Start of DATA SUPPLIED

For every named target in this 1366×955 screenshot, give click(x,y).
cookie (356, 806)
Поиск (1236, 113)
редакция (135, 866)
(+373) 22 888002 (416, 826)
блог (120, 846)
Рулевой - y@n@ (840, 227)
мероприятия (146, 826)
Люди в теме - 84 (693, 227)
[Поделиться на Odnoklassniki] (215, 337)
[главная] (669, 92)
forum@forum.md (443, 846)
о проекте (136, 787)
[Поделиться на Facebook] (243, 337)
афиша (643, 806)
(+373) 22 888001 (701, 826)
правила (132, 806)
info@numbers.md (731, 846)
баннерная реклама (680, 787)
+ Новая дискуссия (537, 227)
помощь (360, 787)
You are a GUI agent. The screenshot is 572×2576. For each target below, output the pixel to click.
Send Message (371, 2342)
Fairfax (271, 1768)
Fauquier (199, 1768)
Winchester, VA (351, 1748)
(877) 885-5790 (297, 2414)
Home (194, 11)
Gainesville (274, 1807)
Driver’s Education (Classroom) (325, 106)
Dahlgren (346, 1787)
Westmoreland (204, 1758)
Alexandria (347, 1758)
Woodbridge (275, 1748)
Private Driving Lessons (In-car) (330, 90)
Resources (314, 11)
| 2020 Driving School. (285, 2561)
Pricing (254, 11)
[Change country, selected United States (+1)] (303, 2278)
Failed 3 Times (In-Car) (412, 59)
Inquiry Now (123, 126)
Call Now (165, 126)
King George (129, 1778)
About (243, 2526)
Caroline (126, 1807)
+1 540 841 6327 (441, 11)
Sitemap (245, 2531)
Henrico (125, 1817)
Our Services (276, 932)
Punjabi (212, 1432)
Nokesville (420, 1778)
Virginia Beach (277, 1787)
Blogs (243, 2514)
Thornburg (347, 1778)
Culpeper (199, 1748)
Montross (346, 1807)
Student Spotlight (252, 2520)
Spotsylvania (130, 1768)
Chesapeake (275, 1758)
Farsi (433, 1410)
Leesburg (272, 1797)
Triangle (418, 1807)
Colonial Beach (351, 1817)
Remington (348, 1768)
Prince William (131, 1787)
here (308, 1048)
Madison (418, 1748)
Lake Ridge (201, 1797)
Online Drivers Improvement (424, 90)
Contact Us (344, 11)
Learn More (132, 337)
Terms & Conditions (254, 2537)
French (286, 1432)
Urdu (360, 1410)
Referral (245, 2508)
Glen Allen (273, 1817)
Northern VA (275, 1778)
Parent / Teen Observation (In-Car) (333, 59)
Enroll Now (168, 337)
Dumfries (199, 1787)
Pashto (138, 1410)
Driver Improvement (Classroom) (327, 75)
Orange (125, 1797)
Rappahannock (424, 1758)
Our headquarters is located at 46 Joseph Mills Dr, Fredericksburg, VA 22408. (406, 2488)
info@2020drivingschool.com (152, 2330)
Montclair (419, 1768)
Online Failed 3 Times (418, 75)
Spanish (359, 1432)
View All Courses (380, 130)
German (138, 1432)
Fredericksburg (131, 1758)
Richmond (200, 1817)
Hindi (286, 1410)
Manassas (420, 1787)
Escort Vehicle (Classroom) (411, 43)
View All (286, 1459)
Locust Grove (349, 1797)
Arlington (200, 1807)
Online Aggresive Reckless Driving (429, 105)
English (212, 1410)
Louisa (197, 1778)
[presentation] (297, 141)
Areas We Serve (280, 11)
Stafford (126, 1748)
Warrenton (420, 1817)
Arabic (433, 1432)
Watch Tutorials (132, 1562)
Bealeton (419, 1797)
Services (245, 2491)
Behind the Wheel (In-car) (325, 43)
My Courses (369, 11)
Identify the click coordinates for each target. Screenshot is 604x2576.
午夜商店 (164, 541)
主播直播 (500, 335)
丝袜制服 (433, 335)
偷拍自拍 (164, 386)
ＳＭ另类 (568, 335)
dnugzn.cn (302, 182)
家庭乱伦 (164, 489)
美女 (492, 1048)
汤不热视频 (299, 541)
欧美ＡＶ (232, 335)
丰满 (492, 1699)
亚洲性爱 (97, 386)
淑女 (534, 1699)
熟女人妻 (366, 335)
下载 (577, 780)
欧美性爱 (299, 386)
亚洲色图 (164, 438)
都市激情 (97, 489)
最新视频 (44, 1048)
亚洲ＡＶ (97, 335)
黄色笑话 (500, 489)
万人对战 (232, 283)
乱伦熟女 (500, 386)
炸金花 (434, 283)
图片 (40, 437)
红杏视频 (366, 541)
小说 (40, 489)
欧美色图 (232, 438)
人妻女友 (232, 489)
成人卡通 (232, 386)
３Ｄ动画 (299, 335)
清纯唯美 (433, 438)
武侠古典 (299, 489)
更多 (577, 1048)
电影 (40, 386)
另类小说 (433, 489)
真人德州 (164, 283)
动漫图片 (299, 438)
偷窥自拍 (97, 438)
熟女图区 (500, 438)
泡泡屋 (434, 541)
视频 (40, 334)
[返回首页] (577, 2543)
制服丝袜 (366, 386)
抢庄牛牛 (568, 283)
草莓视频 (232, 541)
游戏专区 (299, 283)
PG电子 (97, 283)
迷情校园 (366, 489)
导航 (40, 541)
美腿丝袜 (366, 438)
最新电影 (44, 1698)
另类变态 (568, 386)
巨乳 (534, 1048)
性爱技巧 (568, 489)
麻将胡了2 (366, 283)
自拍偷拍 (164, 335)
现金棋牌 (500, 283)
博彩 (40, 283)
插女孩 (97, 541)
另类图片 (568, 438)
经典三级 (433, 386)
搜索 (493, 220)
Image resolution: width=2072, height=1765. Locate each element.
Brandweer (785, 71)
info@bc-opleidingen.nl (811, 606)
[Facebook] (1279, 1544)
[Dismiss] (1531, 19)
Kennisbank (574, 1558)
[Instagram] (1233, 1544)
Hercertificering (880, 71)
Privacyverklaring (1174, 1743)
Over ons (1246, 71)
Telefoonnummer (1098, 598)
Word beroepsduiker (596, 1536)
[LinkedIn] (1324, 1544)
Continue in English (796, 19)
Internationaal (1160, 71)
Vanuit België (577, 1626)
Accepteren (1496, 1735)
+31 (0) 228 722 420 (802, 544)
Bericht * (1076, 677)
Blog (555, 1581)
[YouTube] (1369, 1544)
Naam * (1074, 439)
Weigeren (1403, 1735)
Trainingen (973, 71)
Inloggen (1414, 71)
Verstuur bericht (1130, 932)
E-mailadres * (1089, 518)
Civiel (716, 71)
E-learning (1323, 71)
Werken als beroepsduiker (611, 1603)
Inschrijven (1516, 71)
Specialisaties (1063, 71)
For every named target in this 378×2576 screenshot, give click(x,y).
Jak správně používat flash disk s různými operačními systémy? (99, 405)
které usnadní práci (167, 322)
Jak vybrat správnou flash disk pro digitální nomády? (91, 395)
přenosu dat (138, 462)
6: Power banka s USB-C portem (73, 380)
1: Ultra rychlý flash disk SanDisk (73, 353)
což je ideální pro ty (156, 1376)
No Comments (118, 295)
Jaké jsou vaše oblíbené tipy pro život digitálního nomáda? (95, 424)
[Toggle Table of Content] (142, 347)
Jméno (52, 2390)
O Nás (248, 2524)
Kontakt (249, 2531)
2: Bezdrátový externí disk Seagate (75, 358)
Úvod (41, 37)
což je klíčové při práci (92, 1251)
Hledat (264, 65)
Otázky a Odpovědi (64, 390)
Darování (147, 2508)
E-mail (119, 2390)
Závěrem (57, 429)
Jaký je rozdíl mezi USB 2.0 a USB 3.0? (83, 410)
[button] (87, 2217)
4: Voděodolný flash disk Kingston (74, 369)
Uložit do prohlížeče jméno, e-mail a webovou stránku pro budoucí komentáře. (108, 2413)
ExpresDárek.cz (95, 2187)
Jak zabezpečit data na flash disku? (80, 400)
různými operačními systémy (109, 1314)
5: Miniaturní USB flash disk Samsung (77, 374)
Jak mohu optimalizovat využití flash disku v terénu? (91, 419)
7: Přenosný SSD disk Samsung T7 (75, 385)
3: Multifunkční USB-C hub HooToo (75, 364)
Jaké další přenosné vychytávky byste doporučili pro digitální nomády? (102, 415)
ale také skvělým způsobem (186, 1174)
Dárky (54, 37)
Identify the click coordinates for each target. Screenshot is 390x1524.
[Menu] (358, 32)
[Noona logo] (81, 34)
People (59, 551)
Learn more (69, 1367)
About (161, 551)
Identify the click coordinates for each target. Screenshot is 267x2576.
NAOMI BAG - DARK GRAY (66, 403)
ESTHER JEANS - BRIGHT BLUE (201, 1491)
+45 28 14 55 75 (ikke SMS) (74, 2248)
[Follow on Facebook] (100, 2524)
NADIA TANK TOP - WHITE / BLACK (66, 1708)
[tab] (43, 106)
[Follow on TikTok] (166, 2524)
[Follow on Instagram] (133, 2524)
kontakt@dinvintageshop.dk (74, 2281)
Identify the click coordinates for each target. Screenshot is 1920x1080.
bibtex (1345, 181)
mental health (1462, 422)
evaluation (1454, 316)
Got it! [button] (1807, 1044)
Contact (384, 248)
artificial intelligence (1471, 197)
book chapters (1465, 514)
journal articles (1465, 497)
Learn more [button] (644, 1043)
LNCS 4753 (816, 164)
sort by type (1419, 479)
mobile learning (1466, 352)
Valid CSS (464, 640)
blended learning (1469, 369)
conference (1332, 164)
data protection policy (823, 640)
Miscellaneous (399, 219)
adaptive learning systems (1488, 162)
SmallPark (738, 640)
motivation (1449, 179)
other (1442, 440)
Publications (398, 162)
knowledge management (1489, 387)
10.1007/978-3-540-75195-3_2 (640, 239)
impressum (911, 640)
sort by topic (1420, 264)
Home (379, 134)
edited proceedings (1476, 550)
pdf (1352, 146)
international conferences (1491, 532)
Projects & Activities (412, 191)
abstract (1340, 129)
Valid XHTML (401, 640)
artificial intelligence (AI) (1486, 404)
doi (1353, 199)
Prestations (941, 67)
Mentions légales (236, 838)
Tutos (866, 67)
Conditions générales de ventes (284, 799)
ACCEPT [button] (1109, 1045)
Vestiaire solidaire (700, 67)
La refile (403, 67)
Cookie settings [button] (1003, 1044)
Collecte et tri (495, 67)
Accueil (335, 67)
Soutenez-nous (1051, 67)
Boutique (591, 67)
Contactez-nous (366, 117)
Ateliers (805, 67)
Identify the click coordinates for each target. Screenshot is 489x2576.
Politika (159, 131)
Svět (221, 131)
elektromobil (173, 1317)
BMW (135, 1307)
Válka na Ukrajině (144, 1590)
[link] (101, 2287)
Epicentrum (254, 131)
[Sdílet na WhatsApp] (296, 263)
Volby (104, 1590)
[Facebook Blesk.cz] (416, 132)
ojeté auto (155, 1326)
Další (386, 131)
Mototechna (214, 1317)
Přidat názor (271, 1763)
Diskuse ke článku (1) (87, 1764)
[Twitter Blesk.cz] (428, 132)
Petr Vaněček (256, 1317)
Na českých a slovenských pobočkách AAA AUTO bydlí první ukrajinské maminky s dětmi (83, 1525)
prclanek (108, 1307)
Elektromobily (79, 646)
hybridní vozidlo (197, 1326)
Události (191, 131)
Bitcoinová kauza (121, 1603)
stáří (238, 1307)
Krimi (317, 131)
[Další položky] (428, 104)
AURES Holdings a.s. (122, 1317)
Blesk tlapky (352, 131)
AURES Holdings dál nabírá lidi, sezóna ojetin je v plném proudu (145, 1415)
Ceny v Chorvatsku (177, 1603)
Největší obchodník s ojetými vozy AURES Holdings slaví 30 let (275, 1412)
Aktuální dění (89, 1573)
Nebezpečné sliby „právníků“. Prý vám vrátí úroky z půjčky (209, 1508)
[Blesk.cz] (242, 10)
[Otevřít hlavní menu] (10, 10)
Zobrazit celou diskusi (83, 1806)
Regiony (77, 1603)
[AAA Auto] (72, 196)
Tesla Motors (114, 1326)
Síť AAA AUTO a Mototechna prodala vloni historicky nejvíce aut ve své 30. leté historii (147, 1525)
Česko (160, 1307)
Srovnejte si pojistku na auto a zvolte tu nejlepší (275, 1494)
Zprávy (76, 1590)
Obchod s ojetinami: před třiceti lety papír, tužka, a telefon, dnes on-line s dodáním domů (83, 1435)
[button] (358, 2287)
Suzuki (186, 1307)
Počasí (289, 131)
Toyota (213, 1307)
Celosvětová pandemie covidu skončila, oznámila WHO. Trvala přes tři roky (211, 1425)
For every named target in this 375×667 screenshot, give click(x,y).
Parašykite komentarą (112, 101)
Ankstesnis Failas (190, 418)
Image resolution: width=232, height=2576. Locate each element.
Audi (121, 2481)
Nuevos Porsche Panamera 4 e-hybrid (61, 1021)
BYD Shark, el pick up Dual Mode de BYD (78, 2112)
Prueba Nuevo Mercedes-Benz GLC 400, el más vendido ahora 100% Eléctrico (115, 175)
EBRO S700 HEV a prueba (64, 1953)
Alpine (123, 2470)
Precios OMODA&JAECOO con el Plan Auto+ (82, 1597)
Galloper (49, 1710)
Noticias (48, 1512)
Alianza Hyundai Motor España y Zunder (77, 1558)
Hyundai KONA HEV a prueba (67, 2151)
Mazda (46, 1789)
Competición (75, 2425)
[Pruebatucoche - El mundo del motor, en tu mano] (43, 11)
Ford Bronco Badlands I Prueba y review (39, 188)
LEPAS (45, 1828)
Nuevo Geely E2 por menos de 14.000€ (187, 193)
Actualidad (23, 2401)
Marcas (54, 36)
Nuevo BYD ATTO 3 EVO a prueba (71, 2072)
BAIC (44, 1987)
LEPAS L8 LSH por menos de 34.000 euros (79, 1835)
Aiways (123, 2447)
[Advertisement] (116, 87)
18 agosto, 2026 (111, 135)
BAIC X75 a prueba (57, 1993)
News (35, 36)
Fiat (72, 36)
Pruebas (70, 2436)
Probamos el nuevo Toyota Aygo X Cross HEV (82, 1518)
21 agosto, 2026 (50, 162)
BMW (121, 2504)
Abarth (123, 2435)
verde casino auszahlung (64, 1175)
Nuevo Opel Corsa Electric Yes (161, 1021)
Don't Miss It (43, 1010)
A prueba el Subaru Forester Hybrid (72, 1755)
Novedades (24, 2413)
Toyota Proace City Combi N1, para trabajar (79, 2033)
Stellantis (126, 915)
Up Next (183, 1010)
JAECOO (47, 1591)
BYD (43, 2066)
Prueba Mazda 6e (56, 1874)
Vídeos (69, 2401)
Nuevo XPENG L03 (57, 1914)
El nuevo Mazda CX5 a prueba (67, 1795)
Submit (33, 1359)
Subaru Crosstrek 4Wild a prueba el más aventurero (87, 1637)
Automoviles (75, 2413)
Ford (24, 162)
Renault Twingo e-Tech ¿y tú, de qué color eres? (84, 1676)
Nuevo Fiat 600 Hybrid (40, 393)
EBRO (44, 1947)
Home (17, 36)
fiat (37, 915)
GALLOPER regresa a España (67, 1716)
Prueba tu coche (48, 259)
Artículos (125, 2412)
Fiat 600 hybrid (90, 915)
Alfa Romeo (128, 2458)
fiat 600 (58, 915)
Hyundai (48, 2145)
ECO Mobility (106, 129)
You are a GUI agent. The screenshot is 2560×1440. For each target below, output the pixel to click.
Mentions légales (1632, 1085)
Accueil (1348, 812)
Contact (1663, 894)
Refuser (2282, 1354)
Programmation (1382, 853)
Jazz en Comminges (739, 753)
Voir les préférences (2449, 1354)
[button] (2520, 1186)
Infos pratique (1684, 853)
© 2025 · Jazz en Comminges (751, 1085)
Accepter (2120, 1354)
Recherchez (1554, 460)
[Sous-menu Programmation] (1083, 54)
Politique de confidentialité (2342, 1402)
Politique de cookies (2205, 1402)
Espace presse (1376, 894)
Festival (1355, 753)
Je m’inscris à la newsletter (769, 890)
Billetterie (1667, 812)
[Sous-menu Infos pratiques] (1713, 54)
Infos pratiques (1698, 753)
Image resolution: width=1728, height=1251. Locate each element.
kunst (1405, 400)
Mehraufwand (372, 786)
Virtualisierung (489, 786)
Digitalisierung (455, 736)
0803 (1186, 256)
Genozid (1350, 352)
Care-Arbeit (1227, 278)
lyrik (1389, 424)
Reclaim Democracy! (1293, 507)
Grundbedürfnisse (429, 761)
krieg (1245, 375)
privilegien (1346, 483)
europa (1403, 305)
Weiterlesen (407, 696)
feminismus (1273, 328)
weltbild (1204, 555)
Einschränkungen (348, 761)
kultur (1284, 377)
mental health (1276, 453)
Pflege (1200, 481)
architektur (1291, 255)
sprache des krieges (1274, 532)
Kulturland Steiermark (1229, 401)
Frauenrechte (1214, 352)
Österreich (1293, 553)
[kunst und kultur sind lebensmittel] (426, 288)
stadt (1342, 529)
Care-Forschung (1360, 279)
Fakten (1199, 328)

End of DATA SUPPLIED

*ABOUT THIS EXERCISE*: Would you copy out exactly the lines above that start at the one containing "Vídeos (69, 2401)" and end at the one containing "Österreich (1293, 553)", inclusive?

*ANSWER SPACE*:
Vídeos (69, 2401)
Nuevo XPENG L03 (57, 1914)
El nuevo Mazda CX5 a prueba (67, 1795)
Submit (33, 1359)
Subaru Crosstrek 4Wild a prueba el más aventurero (87, 1637)
Automoviles (75, 2413)
Ford (24, 162)
Renault Twingo e-Tech ¿y tú, de qué color eres? (84, 1676)
Nuevo Fiat 600 Hybrid (40, 393)
EBRO (44, 1947)
Home (17, 36)
fiat (37, 915)
GALLOPER regresa a España (67, 1716)
Prueba tu coche (48, 259)
Artículos (125, 2412)
Fiat 600 hybrid (90, 915)
Alfa Romeo (128, 2458)
fiat 600 (58, 915)
Hyundai (48, 2145)
ECO Mobility (106, 129)
You are a GUI agent. The screenshot is 2560×1440. For each target below, output the pixel to click.
Mentions légales (1632, 1085)
Accueil (1348, 812)
Contact (1663, 894)
Refuser (2282, 1354)
Programmation (1382, 853)
Jazz en Comminges (739, 753)
Voir les préférences (2449, 1354)
[button] (2520, 1186)
Infos pratique (1684, 853)
© 2025 · Jazz en Comminges (751, 1085)
Accepter (2120, 1354)
Recherchez (1554, 460)
[Sous-menu Programmation] (1083, 54)
Politique de confidentialité (2342, 1402)
Politique de cookies (2205, 1402)
Espace presse (1376, 894)
Festival (1355, 753)
Je m’inscris à la newsletter (769, 890)
Billetterie (1667, 812)
[Sous-menu Infos pratiques] (1713, 54)
Infos pratiques (1698, 753)
Image resolution: width=1728, height=1251. Locate each element.
kunst (1405, 400)
Mehraufwand (372, 786)
Virtualisierung (489, 786)
Digitalisierung (455, 736)
0803 (1186, 256)
Genozid (1350, 352)
Care-Arbeit (1227, 278)
lyrik (1389, 424)
Reclaim Democracy! (1293, 507)
Grundbedürfnisse (429, 761)
krieg (1245, 375)
privilegien (1346, 483)
europa (1403, 305)
Weiterlesen (407, 696)
feminismus (1273, 328)
weltbild (1204, 555)
Einschränkungen (348, 761)
kultur (1284, 377)
mental health (1276, 453)
Pflege (1200, 481)
architektur (1291, 255)
sprache des krieges (1274, 532)
Kulturland Steiermark (1229, 401)
Frauenrechte (1214, 352)
Österreich (1293, 553)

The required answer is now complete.